US, China agree to work to avoid military confrontations in Pacific: Obama
Iran Press TV
Fri Sep 25, 2015 6:41PM
US President Barack Obama and Chinese President Xi Jinping have agreed to launch "new channels of communication" to avoid accidental military confrontations between their armed forces in the Pacific Ocean.
"We agreed to new channels of communication to reduce the risk of miscalculations between our militaries," Obama said at a joint news conference with Xi in the White House in Washington, DC on Friday.
The announcement comes amid rising tensions between the two countries in the South and East China Seas over American meddling into Beijing's territorial disputes with some regional nations.

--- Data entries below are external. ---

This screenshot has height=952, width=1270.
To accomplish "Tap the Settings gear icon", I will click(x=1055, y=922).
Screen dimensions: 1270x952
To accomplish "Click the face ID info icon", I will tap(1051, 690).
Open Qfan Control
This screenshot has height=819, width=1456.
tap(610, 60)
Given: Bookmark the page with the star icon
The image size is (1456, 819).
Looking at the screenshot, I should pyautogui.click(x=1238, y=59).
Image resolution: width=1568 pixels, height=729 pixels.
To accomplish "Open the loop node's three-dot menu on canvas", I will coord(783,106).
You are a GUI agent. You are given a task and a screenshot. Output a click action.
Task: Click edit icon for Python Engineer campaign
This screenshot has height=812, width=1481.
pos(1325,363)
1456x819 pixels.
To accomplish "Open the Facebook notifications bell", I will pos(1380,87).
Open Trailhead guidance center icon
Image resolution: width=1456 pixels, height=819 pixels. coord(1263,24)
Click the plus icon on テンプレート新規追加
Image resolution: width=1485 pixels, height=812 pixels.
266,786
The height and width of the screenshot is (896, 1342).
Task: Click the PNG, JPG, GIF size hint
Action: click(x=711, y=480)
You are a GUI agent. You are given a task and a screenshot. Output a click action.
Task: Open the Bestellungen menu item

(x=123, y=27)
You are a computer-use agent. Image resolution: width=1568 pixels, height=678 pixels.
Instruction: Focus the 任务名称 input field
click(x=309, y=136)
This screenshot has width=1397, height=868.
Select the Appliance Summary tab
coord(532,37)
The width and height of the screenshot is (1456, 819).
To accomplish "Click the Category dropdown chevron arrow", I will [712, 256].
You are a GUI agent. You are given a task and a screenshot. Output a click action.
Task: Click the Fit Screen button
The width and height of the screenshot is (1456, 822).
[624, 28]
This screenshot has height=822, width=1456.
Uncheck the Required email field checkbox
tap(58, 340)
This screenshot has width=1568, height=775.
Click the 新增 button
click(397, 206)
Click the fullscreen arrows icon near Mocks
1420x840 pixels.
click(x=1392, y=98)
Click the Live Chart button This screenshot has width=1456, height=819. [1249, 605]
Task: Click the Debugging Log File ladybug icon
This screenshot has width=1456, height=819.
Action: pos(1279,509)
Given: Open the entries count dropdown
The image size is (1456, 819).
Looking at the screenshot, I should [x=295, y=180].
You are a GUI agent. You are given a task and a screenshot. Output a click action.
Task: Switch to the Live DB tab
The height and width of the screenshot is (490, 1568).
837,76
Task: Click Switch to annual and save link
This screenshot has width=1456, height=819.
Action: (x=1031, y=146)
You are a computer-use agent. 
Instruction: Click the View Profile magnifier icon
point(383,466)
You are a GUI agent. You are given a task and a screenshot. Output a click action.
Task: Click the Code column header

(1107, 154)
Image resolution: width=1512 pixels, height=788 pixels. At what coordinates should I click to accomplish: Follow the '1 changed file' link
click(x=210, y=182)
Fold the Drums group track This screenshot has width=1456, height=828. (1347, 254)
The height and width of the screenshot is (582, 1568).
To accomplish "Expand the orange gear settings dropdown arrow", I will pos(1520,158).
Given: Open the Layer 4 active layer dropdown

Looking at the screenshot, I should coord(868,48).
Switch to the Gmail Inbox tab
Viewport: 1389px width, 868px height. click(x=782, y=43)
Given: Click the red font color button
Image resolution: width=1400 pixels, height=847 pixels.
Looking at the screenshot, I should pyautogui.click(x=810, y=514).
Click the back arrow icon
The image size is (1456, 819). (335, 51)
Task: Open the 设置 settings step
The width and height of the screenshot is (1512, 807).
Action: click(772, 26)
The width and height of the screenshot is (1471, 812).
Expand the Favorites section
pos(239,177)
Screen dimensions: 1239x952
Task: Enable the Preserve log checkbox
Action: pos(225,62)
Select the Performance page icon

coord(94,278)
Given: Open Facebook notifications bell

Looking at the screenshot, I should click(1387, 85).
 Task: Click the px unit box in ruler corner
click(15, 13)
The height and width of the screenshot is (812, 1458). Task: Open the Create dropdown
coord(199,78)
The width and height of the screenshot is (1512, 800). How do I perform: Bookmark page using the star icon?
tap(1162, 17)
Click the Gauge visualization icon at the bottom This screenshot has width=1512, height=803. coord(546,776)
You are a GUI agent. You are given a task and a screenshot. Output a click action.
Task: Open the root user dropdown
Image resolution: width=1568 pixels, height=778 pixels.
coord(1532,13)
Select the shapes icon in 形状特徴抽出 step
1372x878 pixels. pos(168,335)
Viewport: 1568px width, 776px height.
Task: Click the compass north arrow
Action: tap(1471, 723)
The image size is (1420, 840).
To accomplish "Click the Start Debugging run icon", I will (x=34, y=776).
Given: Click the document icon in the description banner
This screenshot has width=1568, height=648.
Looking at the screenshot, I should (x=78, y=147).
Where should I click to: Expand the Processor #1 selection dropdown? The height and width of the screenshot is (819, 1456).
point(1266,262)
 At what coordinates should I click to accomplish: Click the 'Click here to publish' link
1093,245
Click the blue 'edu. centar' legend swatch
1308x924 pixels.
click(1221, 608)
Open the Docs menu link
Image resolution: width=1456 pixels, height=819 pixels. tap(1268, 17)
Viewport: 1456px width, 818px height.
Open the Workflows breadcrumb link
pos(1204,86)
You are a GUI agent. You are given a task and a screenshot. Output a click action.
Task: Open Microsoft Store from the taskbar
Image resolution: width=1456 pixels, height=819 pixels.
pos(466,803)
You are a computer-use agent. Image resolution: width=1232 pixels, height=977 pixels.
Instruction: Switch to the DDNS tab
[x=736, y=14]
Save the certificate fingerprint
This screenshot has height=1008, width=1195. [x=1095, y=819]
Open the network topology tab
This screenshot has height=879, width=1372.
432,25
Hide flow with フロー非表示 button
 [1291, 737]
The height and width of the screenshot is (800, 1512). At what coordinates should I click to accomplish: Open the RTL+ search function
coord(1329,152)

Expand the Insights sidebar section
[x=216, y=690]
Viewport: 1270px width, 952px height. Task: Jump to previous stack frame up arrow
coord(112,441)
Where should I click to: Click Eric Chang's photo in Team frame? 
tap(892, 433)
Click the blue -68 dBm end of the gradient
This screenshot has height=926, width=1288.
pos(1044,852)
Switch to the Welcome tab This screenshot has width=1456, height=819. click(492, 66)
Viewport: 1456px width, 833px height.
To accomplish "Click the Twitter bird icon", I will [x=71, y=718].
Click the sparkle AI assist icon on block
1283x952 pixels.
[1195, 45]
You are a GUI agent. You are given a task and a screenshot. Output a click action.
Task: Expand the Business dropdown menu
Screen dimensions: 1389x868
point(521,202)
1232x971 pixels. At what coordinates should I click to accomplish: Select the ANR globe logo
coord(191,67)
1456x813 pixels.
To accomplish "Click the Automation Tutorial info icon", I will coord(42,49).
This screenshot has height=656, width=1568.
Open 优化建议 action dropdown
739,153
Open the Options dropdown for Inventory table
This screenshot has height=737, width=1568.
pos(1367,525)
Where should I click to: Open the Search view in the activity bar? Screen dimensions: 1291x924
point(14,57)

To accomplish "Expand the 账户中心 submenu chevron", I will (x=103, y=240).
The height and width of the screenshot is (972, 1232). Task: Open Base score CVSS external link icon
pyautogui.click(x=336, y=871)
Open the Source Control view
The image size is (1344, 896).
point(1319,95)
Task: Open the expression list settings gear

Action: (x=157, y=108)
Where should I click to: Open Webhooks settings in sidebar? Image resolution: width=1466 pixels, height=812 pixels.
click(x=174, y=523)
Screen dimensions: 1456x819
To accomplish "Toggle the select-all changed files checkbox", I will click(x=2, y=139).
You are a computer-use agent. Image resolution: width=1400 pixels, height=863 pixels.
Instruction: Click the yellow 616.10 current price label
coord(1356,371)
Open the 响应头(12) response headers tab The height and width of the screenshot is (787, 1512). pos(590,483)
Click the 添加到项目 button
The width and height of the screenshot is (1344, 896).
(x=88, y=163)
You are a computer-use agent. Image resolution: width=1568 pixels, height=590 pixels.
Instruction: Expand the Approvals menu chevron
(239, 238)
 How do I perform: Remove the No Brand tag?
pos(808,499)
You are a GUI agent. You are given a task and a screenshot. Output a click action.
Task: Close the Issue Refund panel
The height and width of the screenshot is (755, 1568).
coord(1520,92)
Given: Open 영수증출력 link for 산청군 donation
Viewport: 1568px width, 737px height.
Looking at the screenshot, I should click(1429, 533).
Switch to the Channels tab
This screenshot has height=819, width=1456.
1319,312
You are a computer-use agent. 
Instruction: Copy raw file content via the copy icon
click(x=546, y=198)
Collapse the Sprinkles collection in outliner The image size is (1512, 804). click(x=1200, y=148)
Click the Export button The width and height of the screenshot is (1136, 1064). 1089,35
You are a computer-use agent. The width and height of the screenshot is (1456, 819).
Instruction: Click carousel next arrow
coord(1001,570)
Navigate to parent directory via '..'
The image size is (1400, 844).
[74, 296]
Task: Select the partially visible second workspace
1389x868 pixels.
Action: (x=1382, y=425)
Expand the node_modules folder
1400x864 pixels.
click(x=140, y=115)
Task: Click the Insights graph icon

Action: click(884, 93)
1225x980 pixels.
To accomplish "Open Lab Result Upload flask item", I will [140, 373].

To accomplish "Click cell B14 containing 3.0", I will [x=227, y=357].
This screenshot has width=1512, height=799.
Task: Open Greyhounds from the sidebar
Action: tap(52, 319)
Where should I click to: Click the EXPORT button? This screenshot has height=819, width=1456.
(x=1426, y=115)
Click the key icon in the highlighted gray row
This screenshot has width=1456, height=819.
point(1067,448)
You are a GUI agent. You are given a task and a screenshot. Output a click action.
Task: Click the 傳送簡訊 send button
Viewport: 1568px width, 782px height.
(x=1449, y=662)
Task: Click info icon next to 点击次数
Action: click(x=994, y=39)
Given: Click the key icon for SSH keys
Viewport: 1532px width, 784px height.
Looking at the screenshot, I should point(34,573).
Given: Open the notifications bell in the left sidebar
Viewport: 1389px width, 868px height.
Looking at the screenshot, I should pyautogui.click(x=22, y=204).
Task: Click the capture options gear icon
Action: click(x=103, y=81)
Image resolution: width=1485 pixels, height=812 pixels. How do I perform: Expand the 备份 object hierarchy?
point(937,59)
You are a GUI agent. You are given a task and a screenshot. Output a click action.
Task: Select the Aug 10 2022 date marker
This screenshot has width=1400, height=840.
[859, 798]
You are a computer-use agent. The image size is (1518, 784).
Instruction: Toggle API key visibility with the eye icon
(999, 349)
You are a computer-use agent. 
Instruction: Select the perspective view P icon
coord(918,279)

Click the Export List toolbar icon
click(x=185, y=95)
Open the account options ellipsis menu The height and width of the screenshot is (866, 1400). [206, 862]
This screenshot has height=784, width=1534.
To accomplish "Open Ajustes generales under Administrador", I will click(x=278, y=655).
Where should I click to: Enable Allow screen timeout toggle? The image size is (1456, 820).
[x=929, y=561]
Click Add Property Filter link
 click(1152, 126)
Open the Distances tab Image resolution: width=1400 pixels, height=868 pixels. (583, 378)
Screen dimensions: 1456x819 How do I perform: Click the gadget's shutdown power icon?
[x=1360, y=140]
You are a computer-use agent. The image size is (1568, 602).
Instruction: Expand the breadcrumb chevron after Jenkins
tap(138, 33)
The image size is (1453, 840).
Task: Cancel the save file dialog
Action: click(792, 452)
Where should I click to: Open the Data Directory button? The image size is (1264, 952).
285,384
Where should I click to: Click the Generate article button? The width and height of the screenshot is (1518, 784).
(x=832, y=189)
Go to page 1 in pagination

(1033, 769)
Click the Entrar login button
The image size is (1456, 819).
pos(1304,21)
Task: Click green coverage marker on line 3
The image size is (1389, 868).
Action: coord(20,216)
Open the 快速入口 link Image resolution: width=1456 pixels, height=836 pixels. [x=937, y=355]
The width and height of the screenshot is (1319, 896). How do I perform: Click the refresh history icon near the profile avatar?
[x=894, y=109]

The Pentagon on Tuesday blamed a Chinese fighter jet pilot for making a "dangerous" maneuver near a US reconnaissance aircraft over the Yellow Sea, which is the name of the northern part of the East China Sea.
"One of the maneuvers conducted by the Chinese aircraft during this intercept was perceived as unsafe by the RC-135 air crew and at this point, right now, there's no indication this was a near collision, but the report that came back was that the plane operated in an unsafe fashion," Pentagon spokesman Peter Cook said.
'The pilot reported that he felt ... the aircraft passed in front of his nose in an unsafe fashion,' Cook said, referring to the Chinese jet. 'There's no indication this was a near collision.'
Last year, an armed Chinese jet came within some 20 feet of a US Navy P-8 aircraft and showed the American plane its weapons load, Pentagon officials said.
According to a White House statement, President Obama and Xi on Friday agreed to add new annexes on air-to-air safety and crisis communications to previous agreements drafted to establish confidence between the militaries of the two countries in the Asia Pacific region.
Tensions between China and the US escalated in November 2013 after Beijing declared an air identification zone over the East China Sea.
The Obama administration is trying to keep its focus on a widely advertised shift to Asia, which it has pursued since 2011. The White House argues that no region is more important to the United States' long-term interests than Asia.
However, according to an assessment released in May by the Carnegie Endowment for International Peace, the Obama administration's Asia pivot has not been successful and American power and influence in the region has been declining.
Observers believe America's efforts to increase its presence in the Asia-Pacific region is aimed at containing China.
China accuses the United States of meddling in the regional issues and deliberately stirring up tensions in the South China Sea.